[Text and item location entries]

^^^^^^^^

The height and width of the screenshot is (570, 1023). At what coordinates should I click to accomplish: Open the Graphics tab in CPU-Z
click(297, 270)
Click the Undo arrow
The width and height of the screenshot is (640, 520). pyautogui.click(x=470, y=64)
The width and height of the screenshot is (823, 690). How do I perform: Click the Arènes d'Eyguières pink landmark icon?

^^^^^^^^

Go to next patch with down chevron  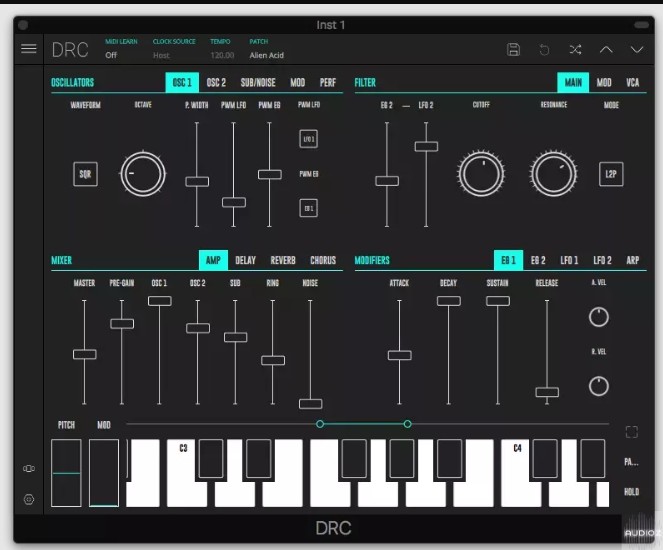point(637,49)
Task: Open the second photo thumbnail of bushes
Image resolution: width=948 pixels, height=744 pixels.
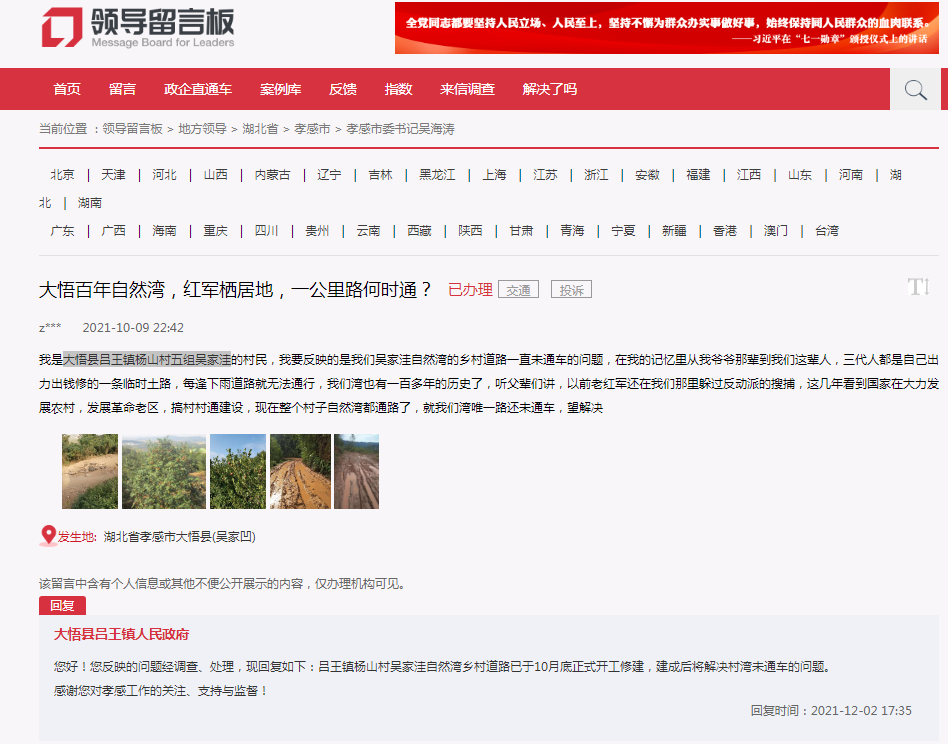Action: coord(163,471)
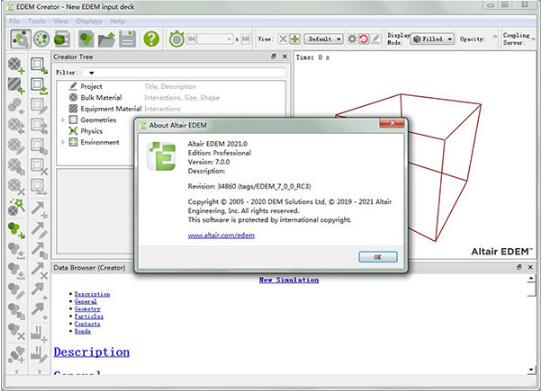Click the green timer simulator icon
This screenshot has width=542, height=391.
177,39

^^^^^^^^

Required task
Pick out every line above that contains the word "height" and copy each one. Case counts.

Response to the task
The height and width of the screenshot is (570, 1023). At what coordinates should I click to accomplish: Open the Graphics tab in CPU-Z
The width and height of the screenshot is (640, 520). pyautogui.click(x=470, y=64)
The width and height of the screenshot is (823, 690). How do I perform: Click the Arènes d'Eyguières pink landmark icon?
Image resolution: width=948 pixels, height=744 pixels.
This screenshot has width=542, height=391.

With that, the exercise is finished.